WORK TASK: In the records below, find the line with "Cookie Settings (166, 887)" and the line with "[dialog] (239, 845)"; return exactly those lines and every line between them.

DATA SHOWN:
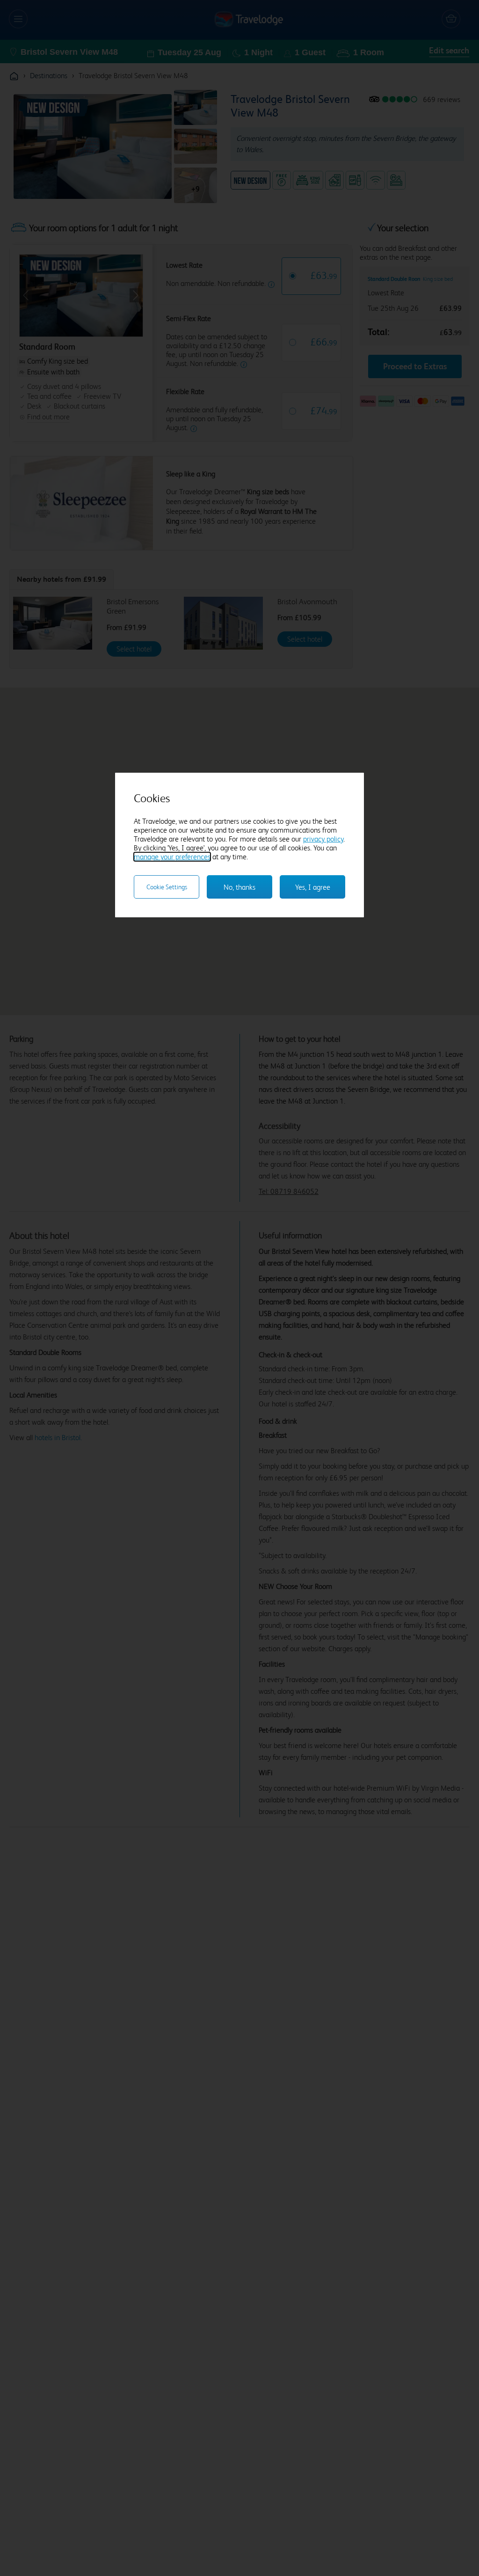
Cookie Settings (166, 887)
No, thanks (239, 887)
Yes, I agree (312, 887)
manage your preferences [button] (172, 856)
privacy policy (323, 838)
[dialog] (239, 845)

==

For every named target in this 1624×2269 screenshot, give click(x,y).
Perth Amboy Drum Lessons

RESULT OF THIS EXERCISE:
Cookie Settings (166, 887)
No, thanks (239, 887)
Yes, I agree (312, 887)
manage your preferences [button] (172, 856)
privacy policy (323, 838)
[dialog] (239, 845)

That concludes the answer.